Sprawa druga to skończona wreszcie prezentacja o wypaleniu triathlonowym. I zebrałem się chyba, żeby upowszechnić pewien schemat, który wyśmienicie ilustruje określenie: „z niewolnika, nie ma pracownika”.
Nie będę streszczał całej prezentacji. Opiszę tylko jedno case study, które jest kwintesencją nastawienia na wynik w „sosie wypalenia”. To stadium przypadku zatytułowane jest: „rower z Wertykala”. Choć Krystyn i jego załoga są raczej tłem tej opowieści, a nie jej aktorem (nawet drugoplanowym). Przepraszam Krystyn za to porównanie, ale osią tutaj jest MKON i jego nastawienie, a sprzęt i to co przy nim robiliśmy pełni raczej rolę scenografii. Argon jest zajebisty, fitting jaki dostawałem był zajebisty, poziom obsługi przeplatał się z przyjaźnią. Więc włączanie opcji interpretacyjnych działających na niekorzyść Wertykala czy Krystyna w tym przypadku jest nieuprawnione.

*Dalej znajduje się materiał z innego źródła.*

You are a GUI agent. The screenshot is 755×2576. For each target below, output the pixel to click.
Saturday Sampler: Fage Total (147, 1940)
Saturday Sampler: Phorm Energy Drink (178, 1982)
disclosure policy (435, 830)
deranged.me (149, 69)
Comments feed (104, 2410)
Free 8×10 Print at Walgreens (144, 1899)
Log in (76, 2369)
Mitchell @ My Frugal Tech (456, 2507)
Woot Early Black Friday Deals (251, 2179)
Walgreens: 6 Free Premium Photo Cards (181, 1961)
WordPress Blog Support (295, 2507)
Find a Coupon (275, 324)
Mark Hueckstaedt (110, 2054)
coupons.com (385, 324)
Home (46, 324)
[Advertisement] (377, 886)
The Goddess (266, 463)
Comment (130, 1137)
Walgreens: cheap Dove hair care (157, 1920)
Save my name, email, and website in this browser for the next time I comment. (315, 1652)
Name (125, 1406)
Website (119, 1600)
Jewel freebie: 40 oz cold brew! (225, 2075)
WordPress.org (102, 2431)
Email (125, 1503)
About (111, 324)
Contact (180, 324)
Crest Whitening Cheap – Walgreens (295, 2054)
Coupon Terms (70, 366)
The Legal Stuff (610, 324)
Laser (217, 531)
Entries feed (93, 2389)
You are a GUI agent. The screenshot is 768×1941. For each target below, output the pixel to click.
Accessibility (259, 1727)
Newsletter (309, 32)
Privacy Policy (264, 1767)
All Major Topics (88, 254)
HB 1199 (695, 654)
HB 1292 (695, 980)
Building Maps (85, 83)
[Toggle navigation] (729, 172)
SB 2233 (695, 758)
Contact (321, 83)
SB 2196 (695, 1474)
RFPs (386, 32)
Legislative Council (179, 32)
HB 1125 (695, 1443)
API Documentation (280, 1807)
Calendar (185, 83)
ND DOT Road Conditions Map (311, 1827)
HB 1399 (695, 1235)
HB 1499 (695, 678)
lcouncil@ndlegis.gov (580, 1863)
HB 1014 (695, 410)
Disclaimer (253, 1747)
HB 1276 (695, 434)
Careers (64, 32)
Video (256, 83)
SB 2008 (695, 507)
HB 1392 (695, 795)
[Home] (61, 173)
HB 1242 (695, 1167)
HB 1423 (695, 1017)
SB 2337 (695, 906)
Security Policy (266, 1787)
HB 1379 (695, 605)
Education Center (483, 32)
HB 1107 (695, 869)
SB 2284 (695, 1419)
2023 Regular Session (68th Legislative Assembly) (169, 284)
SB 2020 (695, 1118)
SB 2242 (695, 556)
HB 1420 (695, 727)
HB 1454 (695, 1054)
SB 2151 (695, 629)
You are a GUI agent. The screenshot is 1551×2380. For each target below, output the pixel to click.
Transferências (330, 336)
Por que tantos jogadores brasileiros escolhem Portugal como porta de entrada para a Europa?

Didaskalia: w kwestii efektywności procesów zarządzania ludźmi jednym z najbardziej żywych i codziennych przypadków jest realizacja zadań przy niskim poziomie zaangażowania. Każdy z nas ma zadania, do których po prostu NIE MA SERCA. A zrobić je trzeba. Ken Blanchard nazywa ten stan etapem rozwoju „ekspert w regresji”. Czyli człowiek, który kompetencyjnie ma wszystko w małym palcu, ale jednocześnie wszystko ma w dupie (sorry Panie Blanchard). I dodatkowo nie chce zrobić nic, aby ten stan zmienić.
Tak było ze mną w 2022r, czyli w okresie kiedy miałem już kwalifikację na Hawaje. Miałem wtedy już też Argona od Wertykala, czyli nowy rower, który miał mnie ponieść po zwycięstwo w M50. Nie poniósł. Wiecie dlaczego? Dlatego, że mi nie zależało, żeby się przyłożyć.
Coś obcierało przy hamulcach tarczowych? Trudno, niech sobie obciera. Trzeba je wyregulować? A może byś się nauczył? W dupie tam, jakoś to będzie. Masz tylko jeden komplet kół – treningowych. Łukasz Turczyński deklaruje, że chce Ci dać startówki na Hawaje. Nie chcę, te dadzą radę. Jak przez mgłę docierała do mnie myśl: prędkości jakie uzyskujesz na zawodach, przy tych samych watach NIE SĄ TYMI SAMYMI PRĘDKOŚCIAMI, może warto się pochylić na diagnoza problemu? W dupie tam, jest jak jest. Zamknijmy ten rozdział i zakopmy głęboko
No właśnie i to „jest jak jest” to kwintesencja miwisizmu, który jest pokłosiem niskiego zaangażowania, które wynika z wypalenia. Pamiętam jedną z sesji, podczas których chciałem się dofitować u Krystyna tuż przed samymi zawodami na KONA. Jadę 500km z Olsztyna, Krystyn poświęca mi czas, nie bierze za to pieniędzy, a ja po 30’ mówię mu: „jest dobrze i więcej nie chcę”. On ciśnie, mówi: „a może byśmy spróbowali tego czy tamtego”. Moja odpowiedź: „jest jak jest”. Dzisiaj jak czytam to co piszę, aż sam nie mogę w to uwierzyć. Jasne były jakieś zrywy. Joga jest takim zrywem, dieta i współpraca z Zosią Piotrowicz jest takim zrywem, ale jakby ktoś mocno mnie przycisnął, to powiedziałbym, ze obydwie te rzeczy to podświadome przyszłe korzystanie z nich podczas biegania (czyli teraz). Pamiętam resztą naszą „kontraktującą” rozmowę z Zosią, kiedy to wyraźnie jej powiedziałem. Nasza współpraca w 2022 nie musi przynieść efektów. Ma przynieść efekty w treningu maratońskim w 2023.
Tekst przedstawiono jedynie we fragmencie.